Conn’s Syndrome/Right Adrenal Gland Mass In An 11-Year-Old FS DSH : Our Case Of the Month June 2020
Conn’s syndrome in cats is not a pathology we see every day, but an SDEP-trained sonographer is always prepared, having been drilled in the 17-point abdominal protocol including every adrenal every time, for both dogs and cats. Melding the clinical signs, labwork, and thorough ultrasound imaging allowed for a prompt diagnosis and internist referral visit within 24 hours.
Dr. Cathy Jarrett, SDEP® Certified clinical sonographer and owner of Potomac Mobile Veterinary Ultrasound (Ashburn, VA) imaged this patient, and Dr. Gouri Krishna, DVM from Silver Spring Animal Hospital managed the case. Thank you to Amy Roth Jones, DVM, DACVR for her detailed interpretation of these diagnostic images.
An 11-year-old FS DSH cat was presented for poor appetite, hyperthyroidism, and previous episode of hypertension. The patient perked up a bit after receiving SQ fluids, Cerenia, and mirtazapine. CBC was WNL, blood chemistry found phosphorous 2.7, Na 156, K 2.6, bicarb 27, CK 441, Total T-4 7.3, USG 1.021.

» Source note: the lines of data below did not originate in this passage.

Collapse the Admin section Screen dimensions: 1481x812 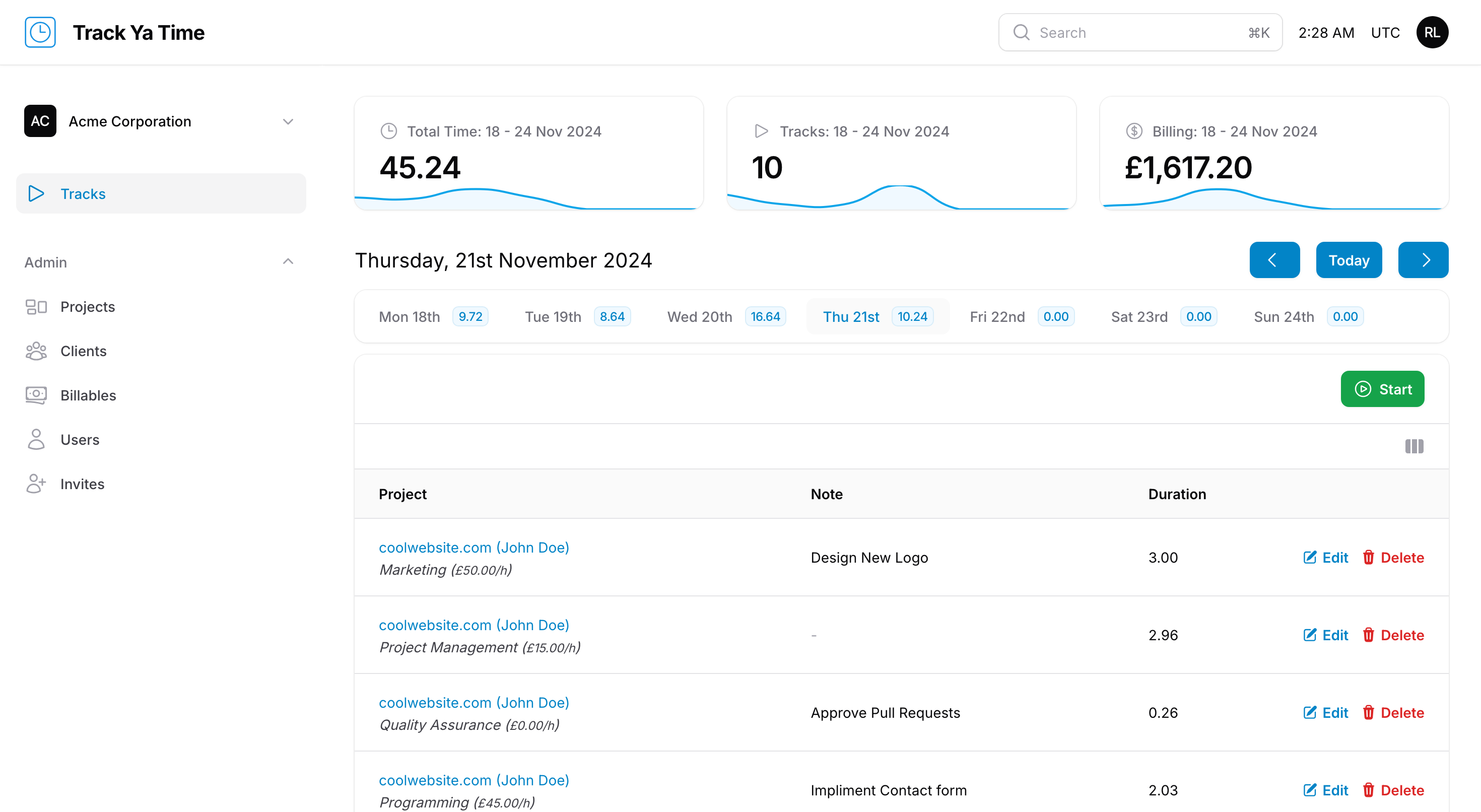point(288,261)
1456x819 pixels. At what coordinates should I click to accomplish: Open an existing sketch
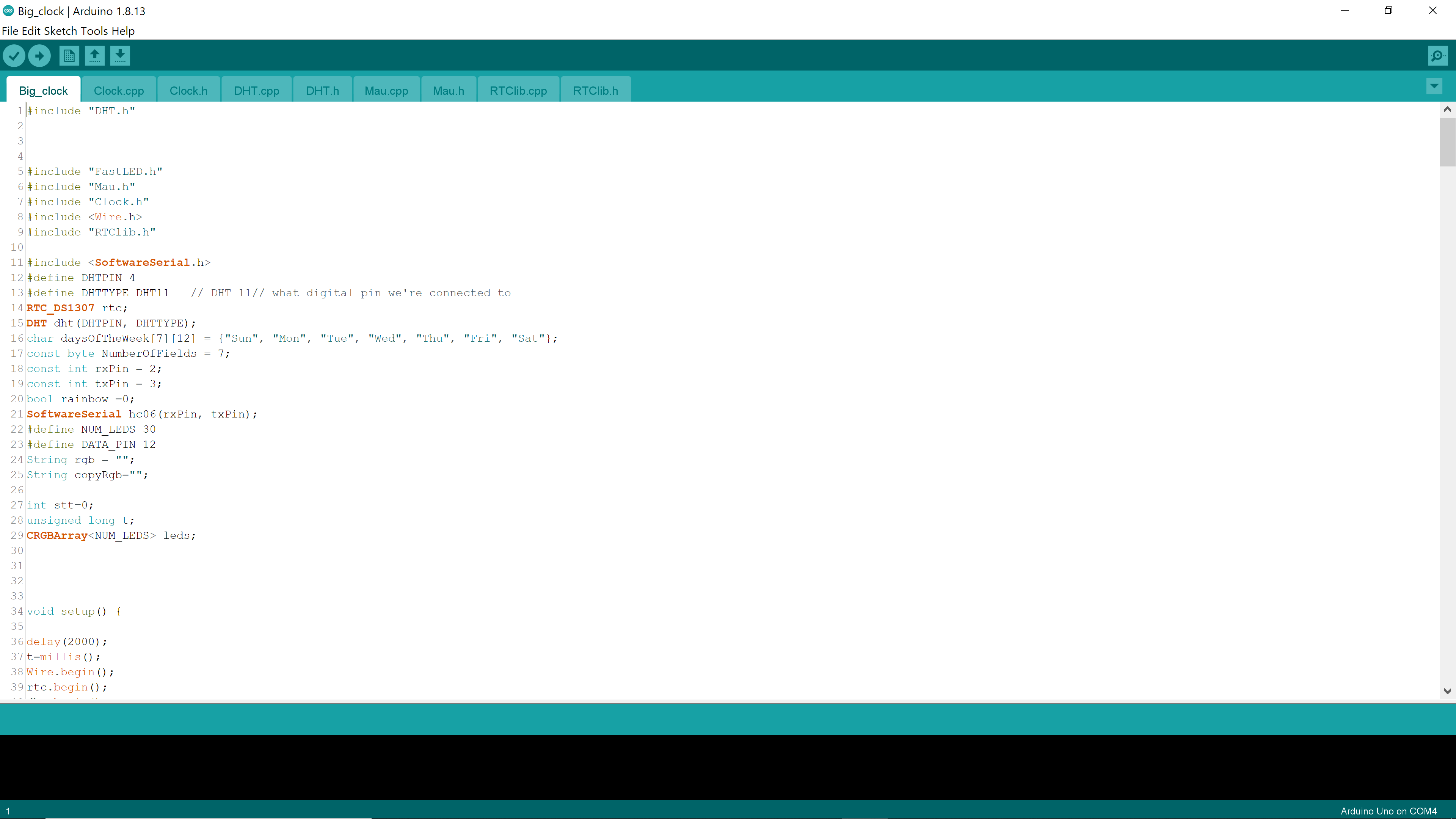point(94,55)
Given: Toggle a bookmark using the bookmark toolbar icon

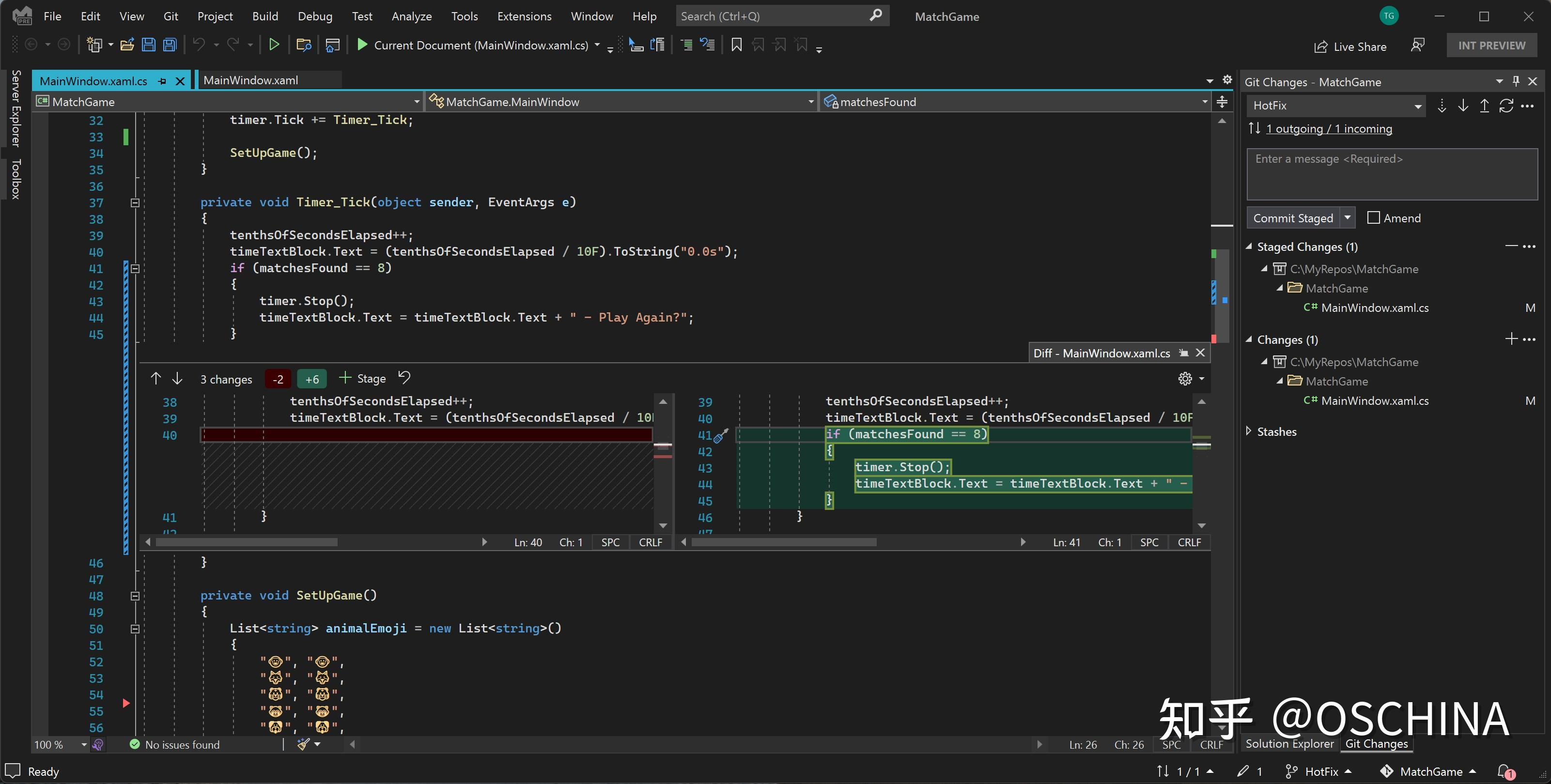Looking at the screenshot, I should point(736,45).
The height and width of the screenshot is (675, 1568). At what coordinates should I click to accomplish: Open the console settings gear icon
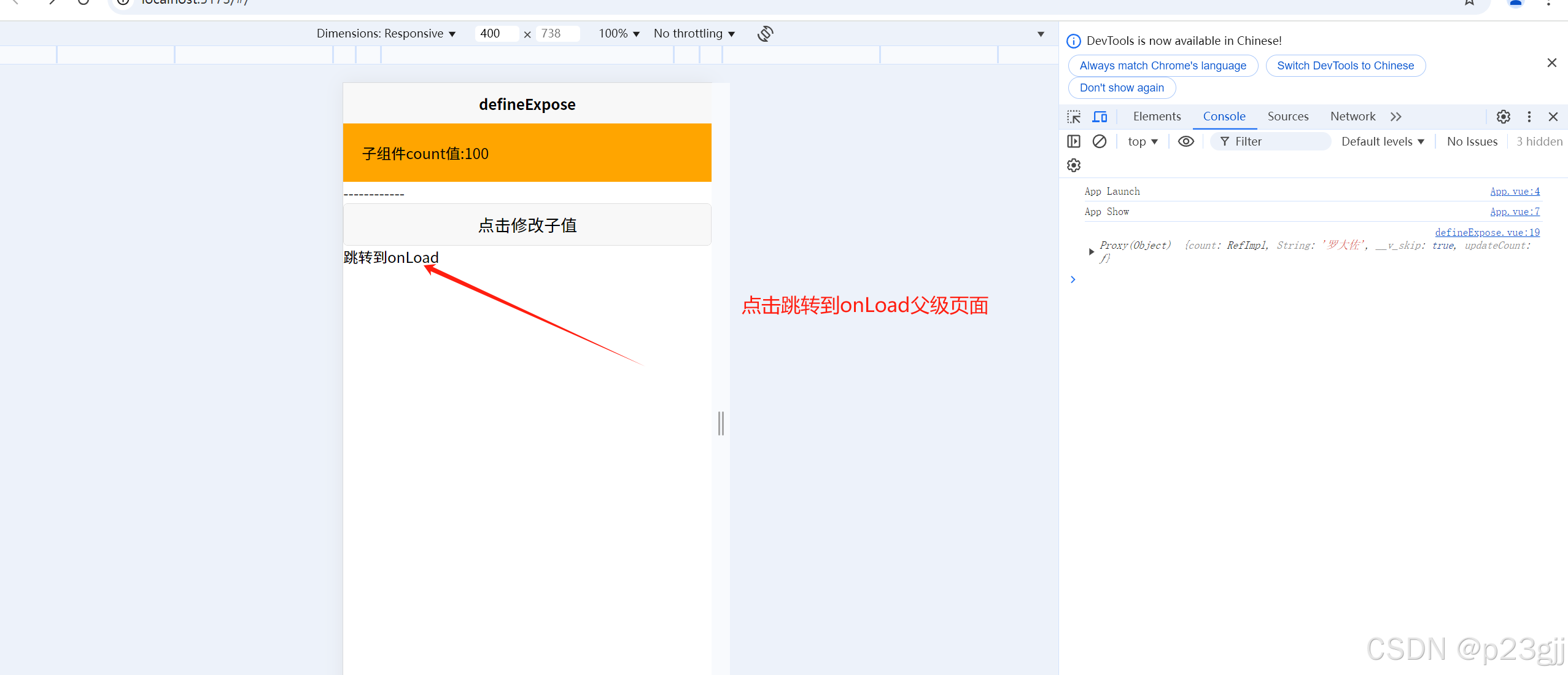point(1074,165)
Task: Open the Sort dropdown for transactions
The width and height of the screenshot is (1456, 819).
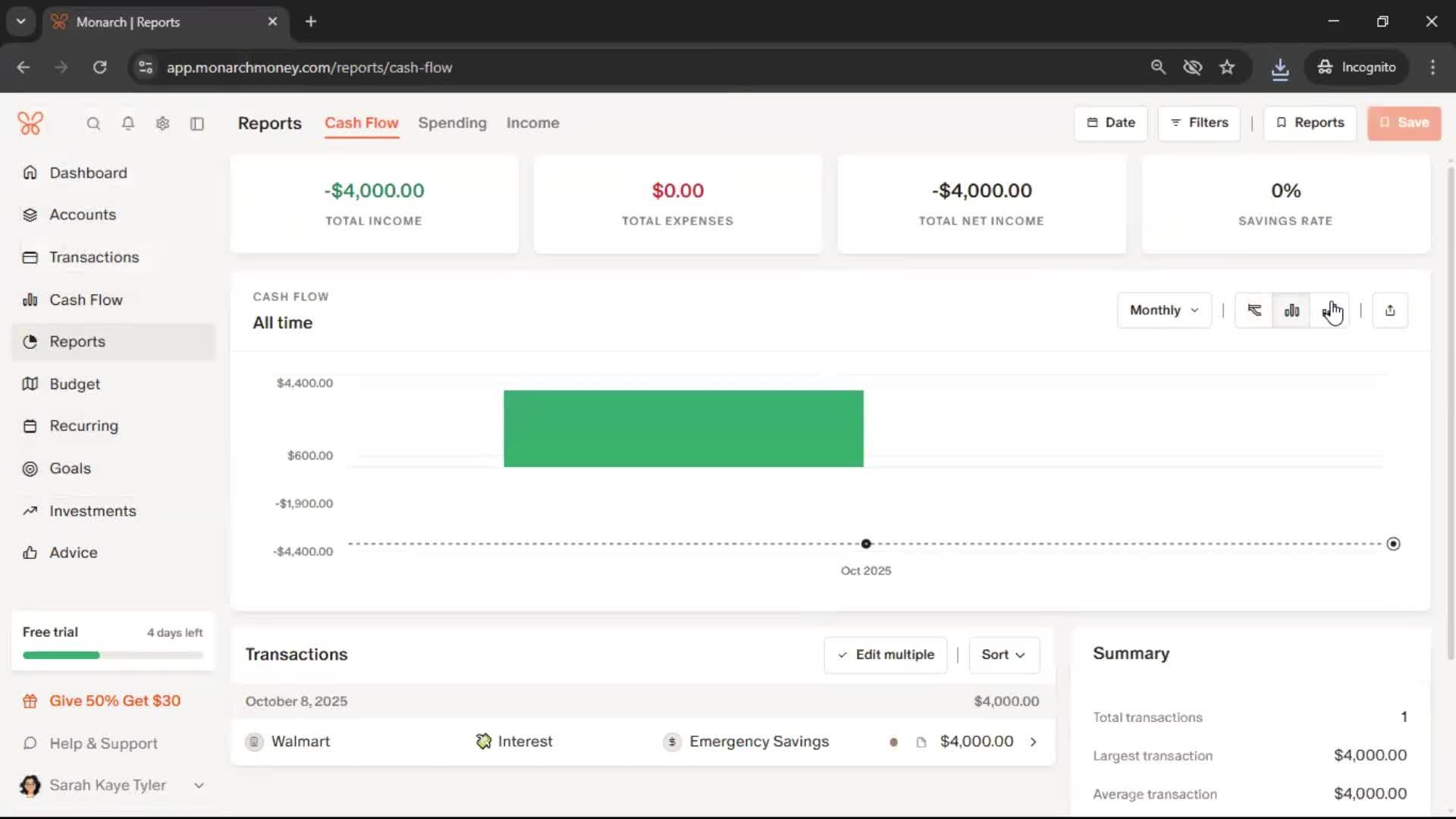Action: (x=1003, y=654)
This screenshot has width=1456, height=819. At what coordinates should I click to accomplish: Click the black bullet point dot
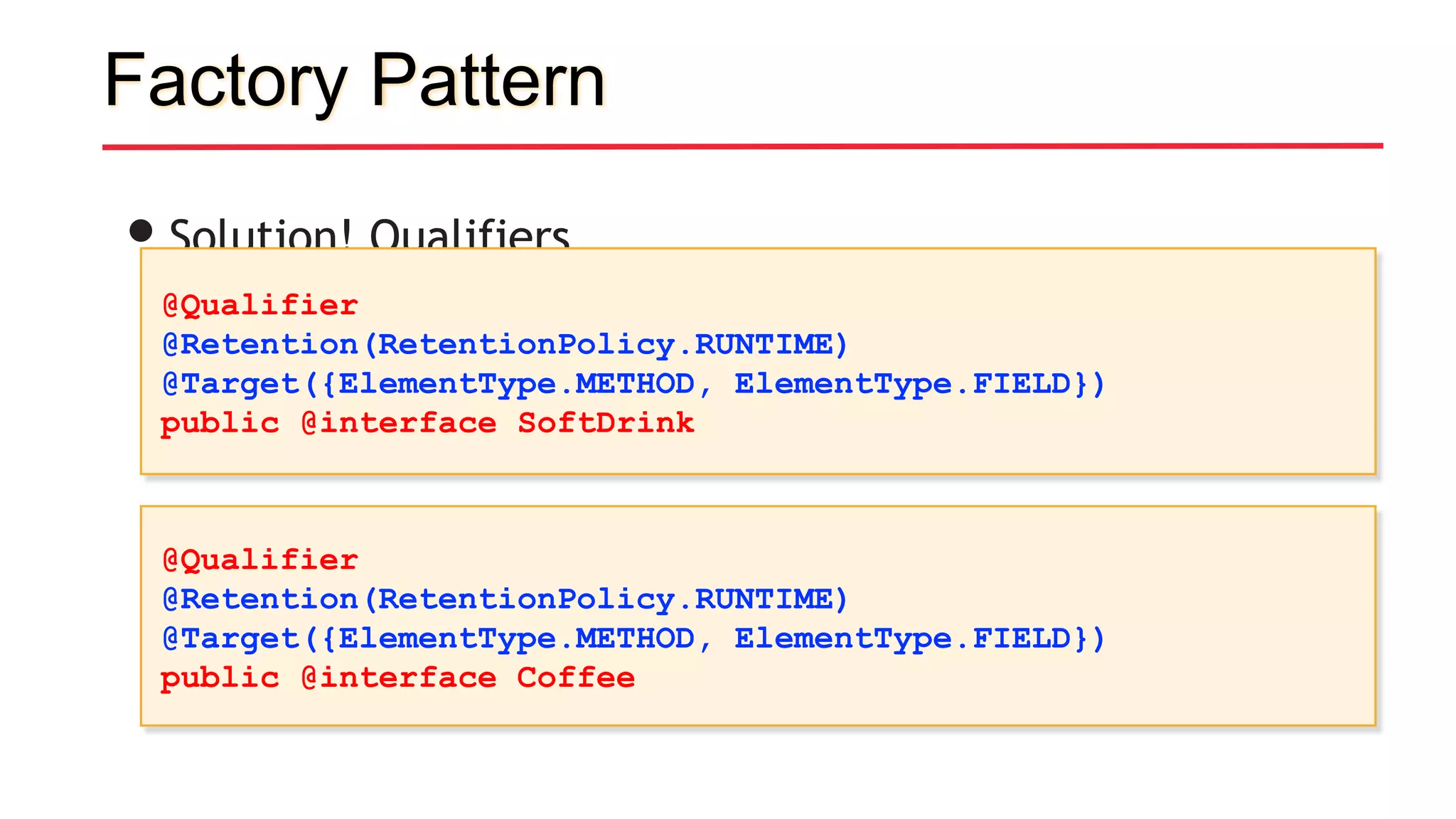pos(141,230)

The right adrenal gland presents as an enlarged somewhat bilobed homogeneously hypoattenuating soft tissue mass measuring 3.7 cm by 2.3 cm. The mass appears well encapsulated with a mildly hyperechoic surrounding retroperitoneal fat. The mass is vascular; however, no definitive vascular invasion of the cauda vena cava is seen. The mass does deviate the cauda vena cava dorsal medial. Pancreas: The right limb of the pancreas near the pylorus is slightly hypoechoic and effaces the right adrenal mass.